Wednesday, June 10, 2009

Decent and In Order, but...

I took a Calvin quiz (www.trouw.nl/nieuws/religie-filosofie/article2050113.ece)(I don't know how to make this a link, so you can cut and paste it if you want to see how you score)the other day in celebration this year's Calvin anniversary year. It told me my doctrine was solidly Calvinistic (surprise, surprise), but that I probably needed to lighten up a bit. So today, Deanna and I went to a mid-day concert from the Amelia Island Chamber Music Festival, which is going on here this month. The program (a free one) was interesting, one piece in particular. It featured a violinist and an African drummer (the drum, not the drummer)playing a piece dubbed as Bach meets Africa. (You get to hear interesting things at summer festivals!) It was fun, especially for the children who gathered in a community center gym for the event. Chamber Music concerts can sometimes be about as stuffy as Calvinists, so it was refreshing to go to one with children and other non-Chamber Music types in attendance. There was one little boy in particular who really got into the drum/violin piece. He didn't know that you aren't supposed to applaud between movements (I know, more stuffiness from a Calvinist!), but he knew he liked what he heard, so he clapped in the middle of movements when he wanted to! He was a joy to watch, and the piece was a joy to hear.

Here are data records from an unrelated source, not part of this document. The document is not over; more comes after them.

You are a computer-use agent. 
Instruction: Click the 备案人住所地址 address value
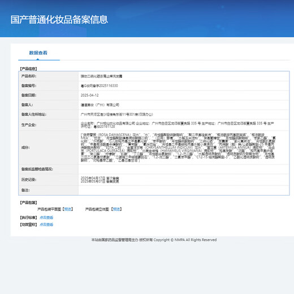117,114
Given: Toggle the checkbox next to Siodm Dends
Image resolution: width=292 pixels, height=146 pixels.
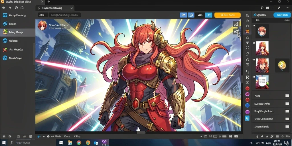Looking at the screenshot, I should click(x=287, y=127).
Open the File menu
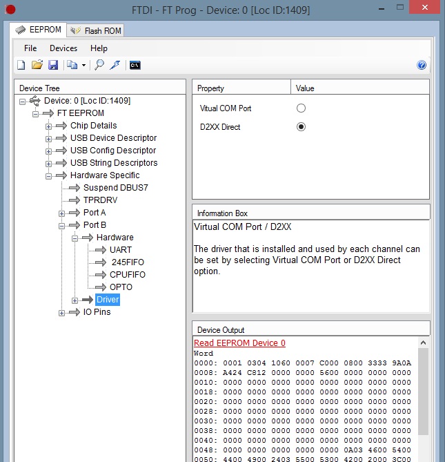 click(x=30, y=48)
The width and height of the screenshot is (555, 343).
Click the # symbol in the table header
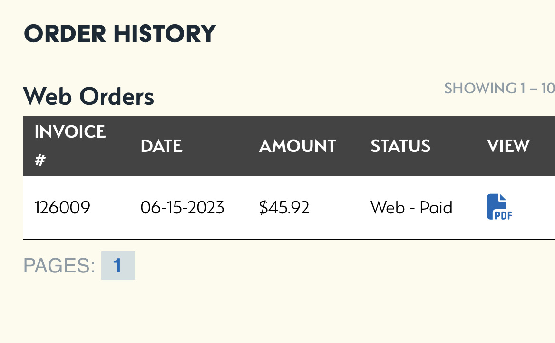coord(40,161)
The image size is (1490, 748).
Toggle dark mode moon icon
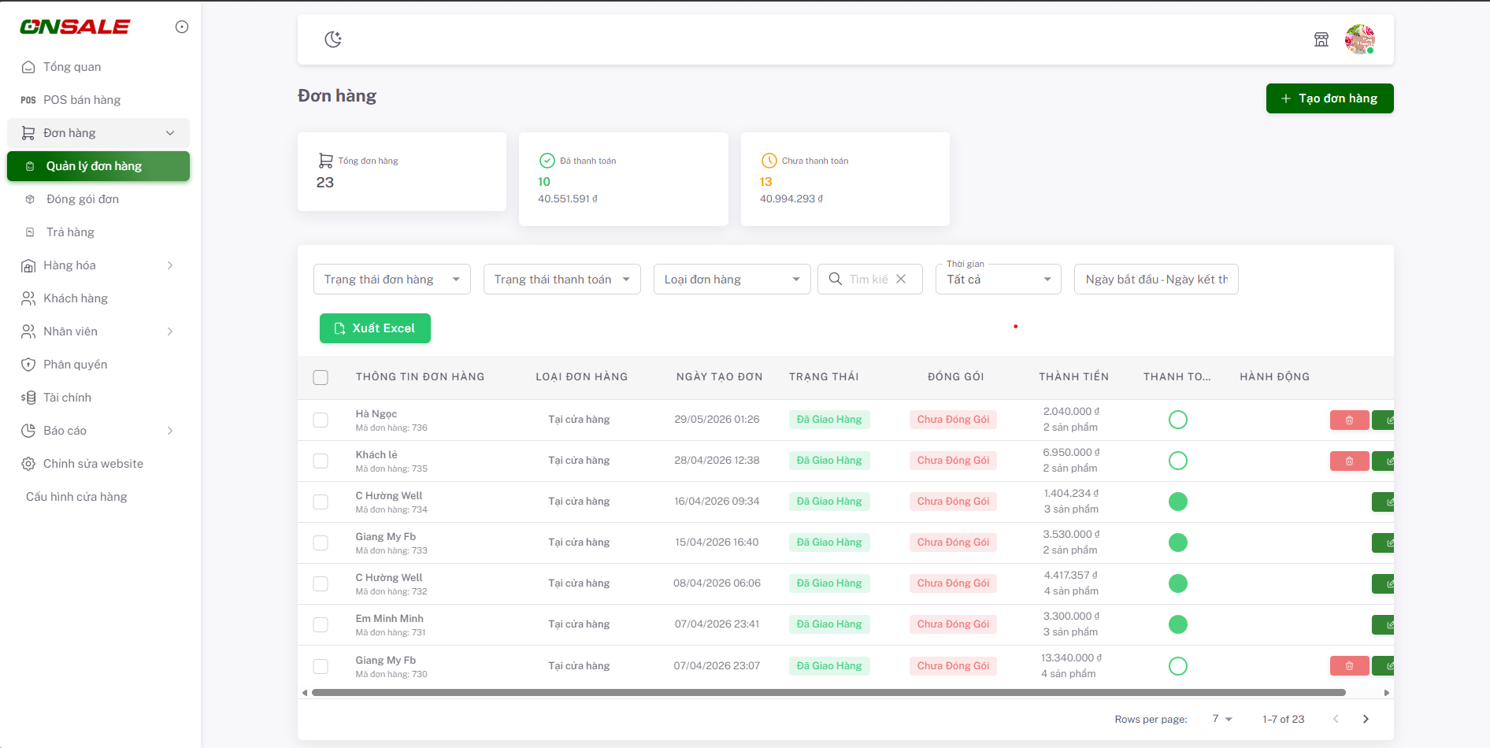click(333, 39)
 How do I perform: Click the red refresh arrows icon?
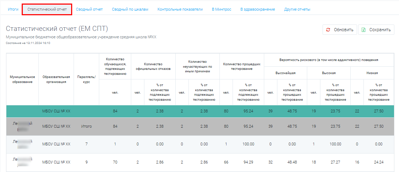coord(328,30)
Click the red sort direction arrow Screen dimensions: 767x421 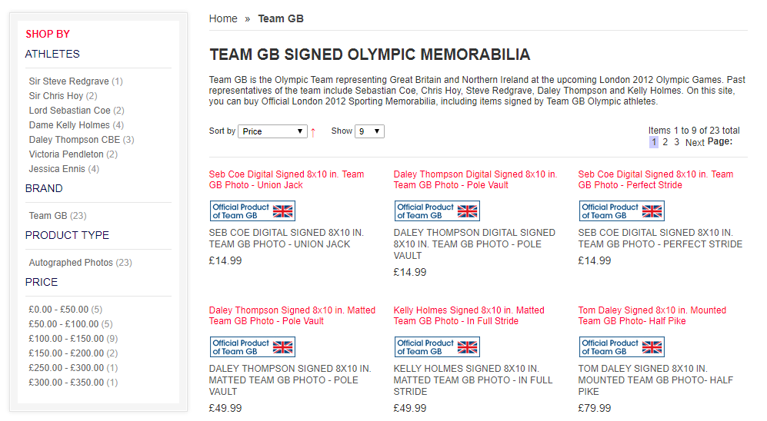coord(313,132)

I still like my worship done decently and in order, but I've learned that it's OK if something unexpected (like applause, which I usually don't like, but understand can be a genuine response) happens. I'm not ready to throw all order and sequence out of planning for worship, but a little spontaneity can be a good thing, too. Maybe I'll take the Calvin quiz again later this year and see if it thinks I've lightened up enough!